Understanding this issue may not be necessary to building safe AGI. Indeed, self-modification may ultimately play a minimal role in intelligence, or we may settle for executing self-modifications using weaker justification. However if we accept usual arguments about the importance of FAI, then we should not be satisfied with this solution.

The importance of self-modification is an open question which has received much discussion here and elsewhere. It is worth adding that, to the extent that we are concerned with influencing probable outcomes for humanity, the highest leverage scenarios seem to be those in which self-modification tends to result in positive feedback loops and takeoff (if we assign such scenarios significant weight). That is, in such scenarios we should be particularly cautious about building self-modifying systems, but there is also a much greater imperative to understand how to design safe and stable AI.

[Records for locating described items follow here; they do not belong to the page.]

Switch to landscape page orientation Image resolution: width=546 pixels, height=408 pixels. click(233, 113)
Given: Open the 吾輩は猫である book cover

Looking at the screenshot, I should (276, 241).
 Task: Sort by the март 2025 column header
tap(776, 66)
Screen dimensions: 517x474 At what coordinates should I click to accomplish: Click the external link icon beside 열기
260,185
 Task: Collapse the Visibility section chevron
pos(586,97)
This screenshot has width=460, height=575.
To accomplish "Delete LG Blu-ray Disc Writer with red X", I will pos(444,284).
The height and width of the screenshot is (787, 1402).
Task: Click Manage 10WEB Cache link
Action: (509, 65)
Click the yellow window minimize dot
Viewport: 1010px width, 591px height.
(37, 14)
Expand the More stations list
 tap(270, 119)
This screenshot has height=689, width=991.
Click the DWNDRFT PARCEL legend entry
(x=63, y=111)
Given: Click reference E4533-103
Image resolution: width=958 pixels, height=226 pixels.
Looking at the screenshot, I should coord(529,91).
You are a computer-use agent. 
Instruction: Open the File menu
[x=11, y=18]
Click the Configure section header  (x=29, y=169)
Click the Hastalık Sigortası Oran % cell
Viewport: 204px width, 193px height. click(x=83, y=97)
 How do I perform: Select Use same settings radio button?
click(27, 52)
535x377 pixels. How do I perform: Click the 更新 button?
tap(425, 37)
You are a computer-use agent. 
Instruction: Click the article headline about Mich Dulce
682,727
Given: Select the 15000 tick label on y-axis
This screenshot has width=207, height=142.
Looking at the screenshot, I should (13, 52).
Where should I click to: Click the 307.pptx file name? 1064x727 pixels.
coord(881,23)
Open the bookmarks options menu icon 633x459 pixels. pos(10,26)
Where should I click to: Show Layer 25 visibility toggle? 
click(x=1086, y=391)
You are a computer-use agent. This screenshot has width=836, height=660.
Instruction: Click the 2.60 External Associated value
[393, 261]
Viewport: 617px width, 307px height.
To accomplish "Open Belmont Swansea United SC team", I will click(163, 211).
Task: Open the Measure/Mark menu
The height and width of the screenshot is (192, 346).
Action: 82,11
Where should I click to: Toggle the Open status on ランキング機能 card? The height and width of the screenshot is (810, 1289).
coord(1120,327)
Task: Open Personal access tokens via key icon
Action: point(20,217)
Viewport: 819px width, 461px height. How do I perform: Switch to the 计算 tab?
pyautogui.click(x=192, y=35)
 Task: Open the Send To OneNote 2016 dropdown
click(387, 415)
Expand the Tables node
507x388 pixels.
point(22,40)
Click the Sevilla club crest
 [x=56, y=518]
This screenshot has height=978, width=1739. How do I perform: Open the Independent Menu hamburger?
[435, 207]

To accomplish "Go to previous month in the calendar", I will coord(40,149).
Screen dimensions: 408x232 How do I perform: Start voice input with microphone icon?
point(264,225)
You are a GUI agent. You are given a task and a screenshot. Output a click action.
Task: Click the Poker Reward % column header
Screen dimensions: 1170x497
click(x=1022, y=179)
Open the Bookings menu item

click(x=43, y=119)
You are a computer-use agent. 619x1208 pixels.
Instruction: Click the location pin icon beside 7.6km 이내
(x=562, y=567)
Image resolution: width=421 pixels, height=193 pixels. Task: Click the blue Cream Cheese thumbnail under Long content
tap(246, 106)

Standard arguments surrounding FAI (particularly, the importance of early AI goal systems and the fragility of humane value) suggest that agents should have high degrees of confidence in a change before executing it. If an agent’s beliefs are not correctly related to reality, the resulting behavior may be as dangerous as if the agent’s valus were modified. For example, incorrect beliefs about logical structure which cause that agent to fail to preserve its own values in subsequent rewrites, or incorrect beliefs about the relationships between value and reality.